Brennpunkte

Kind rast mit Lieferwagen in Pilgergruppe: Acht Mönche in Thailand getötet

img
Der Unfallort in Thailand Bild: AFP

In Thailand ist ein Kind mit dem Lieferwagen seiner Eltern in eine Pilgergruppe gerast und hat acht buddhistische Mönche getötet. Wie die Polizei mitteilte, wurden bei dem Unglück im Nordosten des Landes mehr als 20 weitere Menschen verletzt.

In Thailand ist ein Kind mit dem Lieferwagen seiner Eltern in eine Pilgergruppe gerast und hat acht buddhistische Mönche getötet. Wie die Polizei mitteilte, wurden bei dem Unglück im Nordosten des südostasiatischen Landes am Donnerstag mehr als 20 weitere Menschen verletzt.
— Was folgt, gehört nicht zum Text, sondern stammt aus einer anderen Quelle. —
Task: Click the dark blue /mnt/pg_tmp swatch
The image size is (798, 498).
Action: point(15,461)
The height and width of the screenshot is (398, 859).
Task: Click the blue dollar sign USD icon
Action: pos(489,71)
Der elfjährige Junge hatte sich den Angaben zufolge unerlaubt ans Steuer gesetzt und die Kontrolle über den Wagen verloren.

Die Gruppe aus 35 Mönchen und fünf Laien war nach Polizeiangaben während einer Pilgerreise auf einer Straße in der Provinz Mukdahan unterwegs, als sie am Straßenrand von dem Fahrzeug erfasst wurde. "Der Verdächtige ist ein Kind", sagte Provinz-Polizeichef Pairoj Thaiphutsa. Der Polizeichef der Stadt Mukdahan, Prayut Ruanthongkam, ergänzte, es handele sich um einen elfjährigen Jungen.

"Ich sah einen Jungen, der einen Lieferwagen fuhr und auf uns zukam", berichtete der Mönch Phra Sompong in einem von den Rettungskräften verbreiteten Video. "Plötzlich fuhr der Lieferwagen mit voller Geschwindigkeit auf uns zu und hat uns gerammt." Er selbst sei noch rechtzeitig zur Seite gesprungen und auch die ersten neun Mönche des Pilgerzugs hätten überlebten. "Doch andere, die gerammt wurden, wurden in die Luft geschleudert", berichtete der Mönch.

Aufnahmen einer Überwachungskamera zeigen, wie die Mönche die Straße entlanggehen, mehrere Fahrzeuge vorbeifahren und die Prozession dann durch einen lauten Aufprall gestoppt wird. 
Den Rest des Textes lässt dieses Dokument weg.